Together, these components form a closed-loop system for scalable agent training. According to the researchers, “By integrating interaction, memory, and adaptive online task generation, DreamGym addresses persistent challenges that limit RL for training LLM agents: prohibitive cost, lack of diverse tasks, unstable reward signals, and heavy infrastructure demands.”
dreamgym in action
Researchers evaluated DreamGym on several agent benchmarks, including Webshop (e-commerce), ALFworld (embodied controls), and WebArena (realistic web interactions). they used llama 3 And Quen 2.5 model as the agent backbone and compared DreamGym with several traditional training strategies. These include offline methods such as supervised fine-tuning (SFT) and direct preference optimization (DPO), as well as online RL algorithms such as Proximal Policy Optimization (PPO) and Group Relative Policy Optimization (GRPO), which improve agents through live environment interactions.
DreamGym showed its most significant benefits in environments like WebArena, where setting up large-scale RL infrastructure is difficult. Agents trained entirely inside DreamGym achieved success rates over 30% compared to baseline methods, which struggled in real environments with sparse rewards and limited exploration. The researchers said this shows that DreamGym is a mechanism that makes RL training possible “in domains that were previously difficult due to the underlying task and engineering constraints.”
In an environment where RL is supported but expensive, agents trained with DreamGym performed equivalent to those trained using GRPO and PPO, but without any costly interactions with the external environment. The team also introduced a sim-to-real approach, DreamGim-S2R, where an agent is first trained in a synthetic environment and then fine-tuned on a small amount of real-world data. This strategy improved performance by more than 40% compared to training from scratch in a real environment using less than 10% external data. It provides a scalable "good start" For training of general purpose agents.
Finally, the framework demonstrated strong generalization.
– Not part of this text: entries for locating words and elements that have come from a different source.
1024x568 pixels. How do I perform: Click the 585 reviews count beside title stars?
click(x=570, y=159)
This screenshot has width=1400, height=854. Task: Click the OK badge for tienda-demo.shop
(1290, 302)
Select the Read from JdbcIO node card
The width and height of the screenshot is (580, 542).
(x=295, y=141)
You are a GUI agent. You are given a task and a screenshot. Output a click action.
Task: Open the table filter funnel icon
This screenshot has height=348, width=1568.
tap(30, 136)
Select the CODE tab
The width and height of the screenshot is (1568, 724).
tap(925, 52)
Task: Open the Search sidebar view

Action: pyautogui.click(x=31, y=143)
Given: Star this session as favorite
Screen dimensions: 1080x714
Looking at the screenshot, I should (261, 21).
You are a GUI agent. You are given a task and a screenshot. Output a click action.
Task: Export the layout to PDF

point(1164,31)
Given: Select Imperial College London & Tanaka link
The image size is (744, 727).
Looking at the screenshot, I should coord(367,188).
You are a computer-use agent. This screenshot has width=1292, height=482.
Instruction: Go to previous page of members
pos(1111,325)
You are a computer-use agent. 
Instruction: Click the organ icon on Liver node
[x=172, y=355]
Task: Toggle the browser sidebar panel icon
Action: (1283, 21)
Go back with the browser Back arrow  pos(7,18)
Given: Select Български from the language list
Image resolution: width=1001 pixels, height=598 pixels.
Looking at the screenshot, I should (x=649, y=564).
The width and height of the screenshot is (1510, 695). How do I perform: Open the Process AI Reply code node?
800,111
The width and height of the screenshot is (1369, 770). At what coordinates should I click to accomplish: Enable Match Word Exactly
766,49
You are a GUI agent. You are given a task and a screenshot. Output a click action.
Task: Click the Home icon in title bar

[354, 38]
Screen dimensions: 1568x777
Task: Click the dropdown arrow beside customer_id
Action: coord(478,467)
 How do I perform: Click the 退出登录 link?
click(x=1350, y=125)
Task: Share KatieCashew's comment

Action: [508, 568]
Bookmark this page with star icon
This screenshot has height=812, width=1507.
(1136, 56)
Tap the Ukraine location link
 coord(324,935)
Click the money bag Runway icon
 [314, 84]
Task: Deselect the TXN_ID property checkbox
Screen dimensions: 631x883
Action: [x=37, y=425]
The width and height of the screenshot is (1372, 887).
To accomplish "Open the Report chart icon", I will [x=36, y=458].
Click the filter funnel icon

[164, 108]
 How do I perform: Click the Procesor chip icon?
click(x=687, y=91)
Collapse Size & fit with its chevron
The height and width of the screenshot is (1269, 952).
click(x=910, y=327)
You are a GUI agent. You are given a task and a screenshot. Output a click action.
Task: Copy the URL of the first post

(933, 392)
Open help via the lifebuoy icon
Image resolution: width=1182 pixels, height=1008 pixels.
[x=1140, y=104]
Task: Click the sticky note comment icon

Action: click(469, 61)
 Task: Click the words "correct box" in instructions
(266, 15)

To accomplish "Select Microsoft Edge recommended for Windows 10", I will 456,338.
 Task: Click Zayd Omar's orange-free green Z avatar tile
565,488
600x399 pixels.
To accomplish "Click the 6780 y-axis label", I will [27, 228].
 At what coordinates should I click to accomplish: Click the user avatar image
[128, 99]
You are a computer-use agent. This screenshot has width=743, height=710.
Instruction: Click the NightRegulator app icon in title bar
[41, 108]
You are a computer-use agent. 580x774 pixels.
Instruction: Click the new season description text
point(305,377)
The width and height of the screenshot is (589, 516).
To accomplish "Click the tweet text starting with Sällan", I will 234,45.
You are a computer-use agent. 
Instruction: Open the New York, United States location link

An agent trained on tasks in one domain such as Webshop can successfully transfer its learned skills to another domain such as WebArena. Researchers suggest this is because DreamGym agents learn "The abstract meta-representation space enables the agent to learn domain-agnostic behavioral preferences rather than remembering task-specific patterns."
Still in its early stages, DreamGym shows that simulated environments can provide great benefits in training agents. In practice, an enterprise may collect small amounts of trajectories and details for the tasks it wants to automate. It can then use this small seed to bootstrap the DreamGym framework for scalable and sample-efficient training of agents.